Attiré par les dithyrambes de la presse et la présence au scénario de Fabrice Caro, notre chroniqueur, qui est resté un grand enfant, s’est procuré le dernier Astérix, l’Iris blanc. Catastrophe et désolation: sa lecture ne laisse rien passer.
À la copie, toujours préférer l’original. Vous n’achèteriez pas une copie de la Joconde exécutée au Louvre par un étudiant en beaux-arts chinois, n’est-ce pas — aussi adroits que soient les artistes chinois dans l’art de la copie… Eh bien, il en est de même ici.
J’avais quelque espoir : Fabcaro, de son vrai nom Fabrice Caro, est un bon scénariste, et un romancier fort drôle, j’avais l’année dernière salué ici son Samouraï. Tout ce qu’il en reste, c’est cet iris dont il tire son titre — et qui est le prénom de l’une de ses filles.

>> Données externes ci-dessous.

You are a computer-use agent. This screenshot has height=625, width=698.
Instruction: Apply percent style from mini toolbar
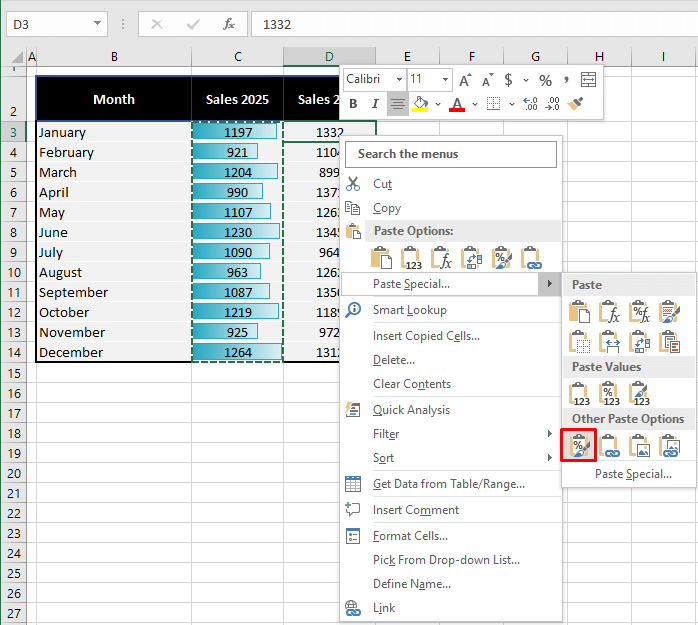[545, 80]
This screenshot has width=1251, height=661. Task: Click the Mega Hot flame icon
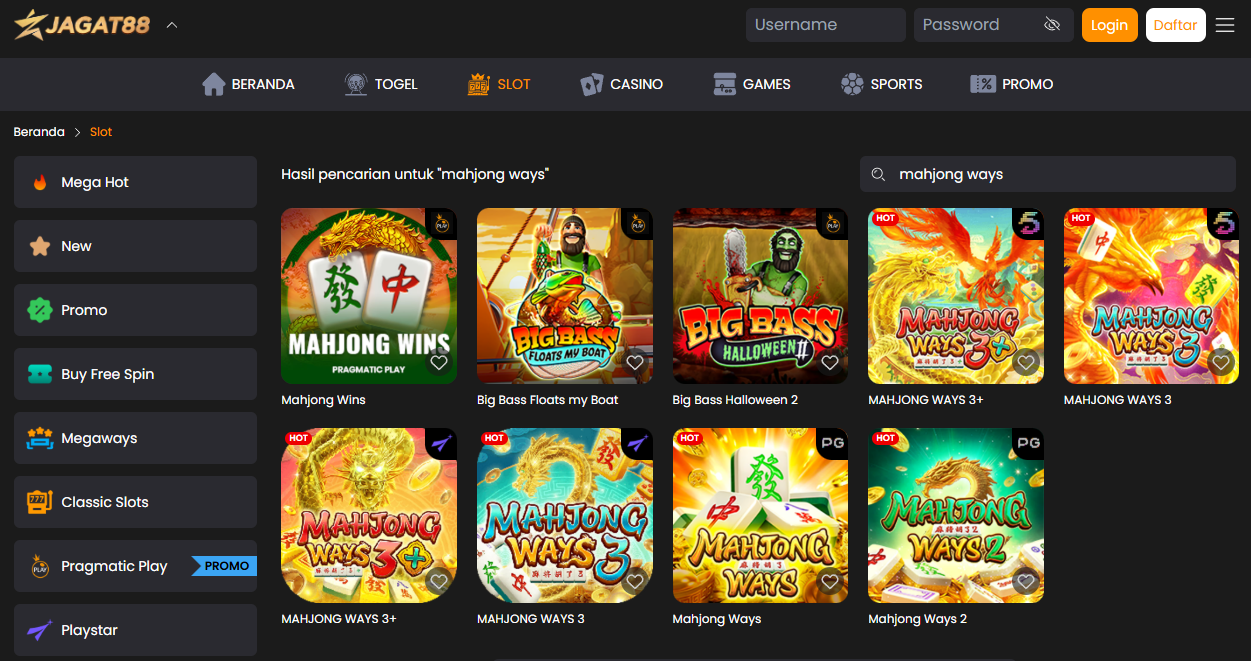point(40,183)
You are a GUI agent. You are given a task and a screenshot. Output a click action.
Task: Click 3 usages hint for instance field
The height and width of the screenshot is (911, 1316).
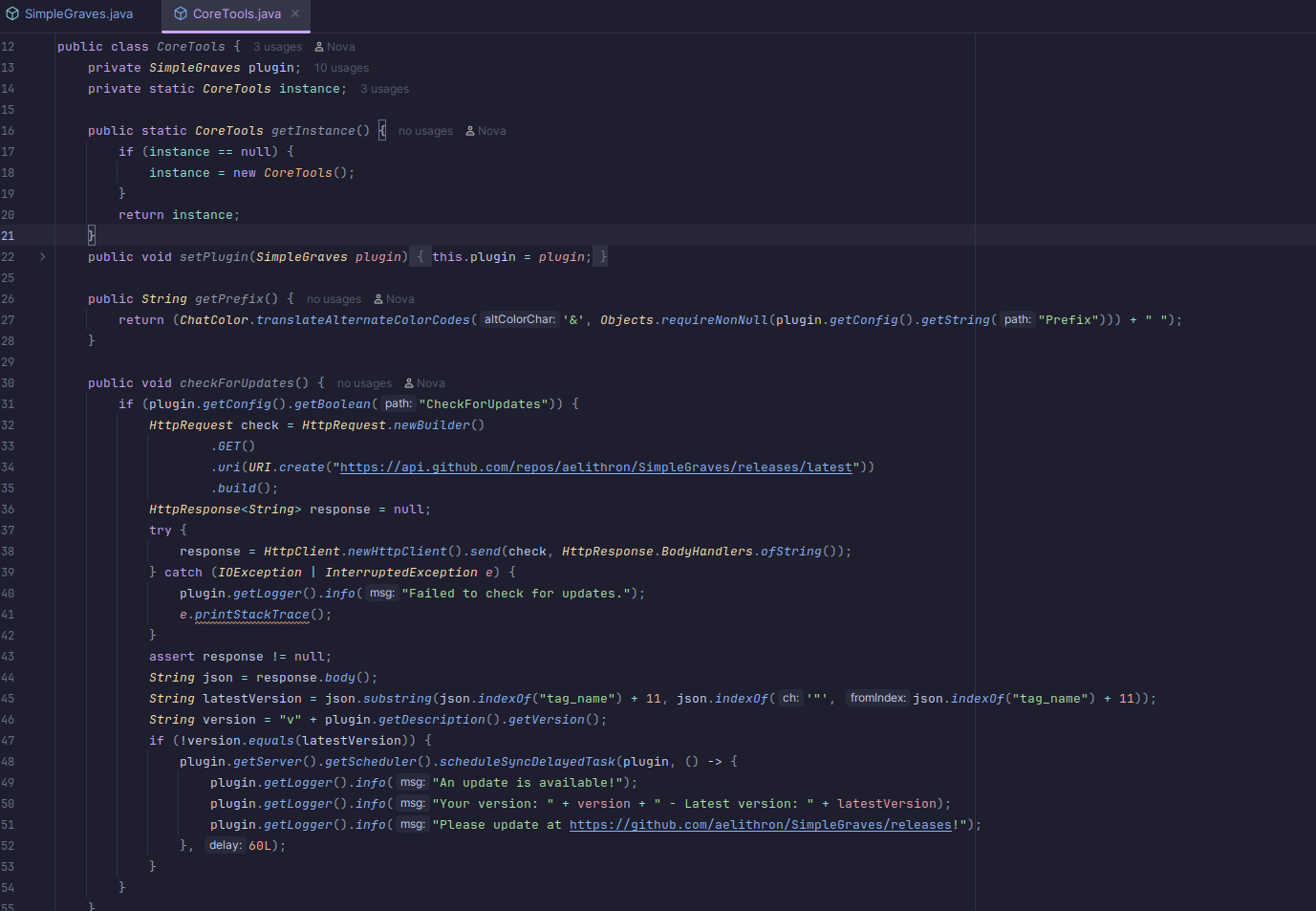384,89
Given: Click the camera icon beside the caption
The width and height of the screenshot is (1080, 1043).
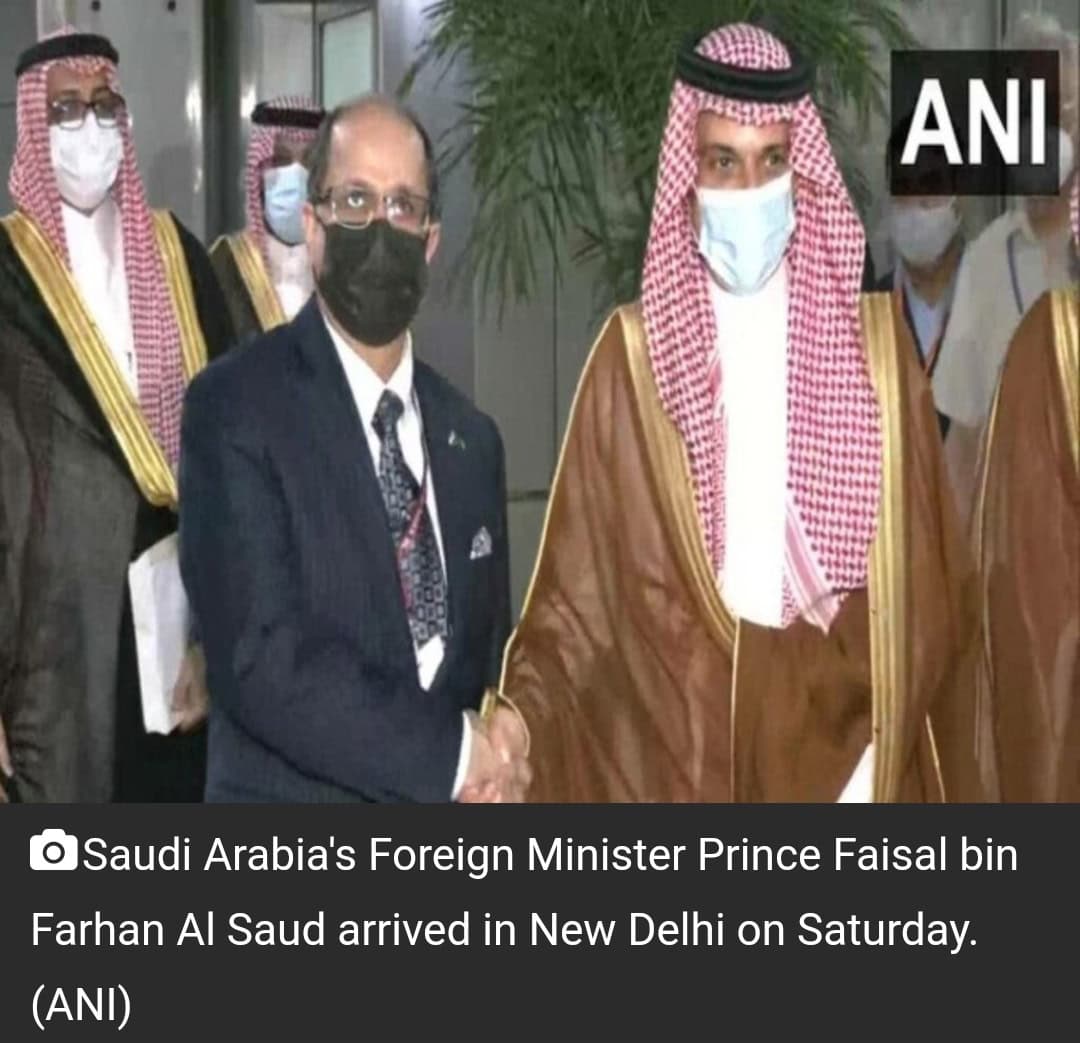Looking at the screenshot, I should click(x=53, y=852).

Pourquoi diable un iris ? Le personnage qui en tire sa philosophie, un certain Vicévertus (les auteurs ignorent-ils qu’il n’y a pas d’accent en latin ?) enseigne le développement personnel, la pensée positive et la macrobiotique — alors que l’iris est une fleur louche, dotée d’un rhizome qui a fourni à Deleuze et Guattari, dans Mille plateaux (1980), la métaphore d’un réseau infini, sous-jacent à l’individu, un pas de plus dans la déconstruction du sujet cartésien.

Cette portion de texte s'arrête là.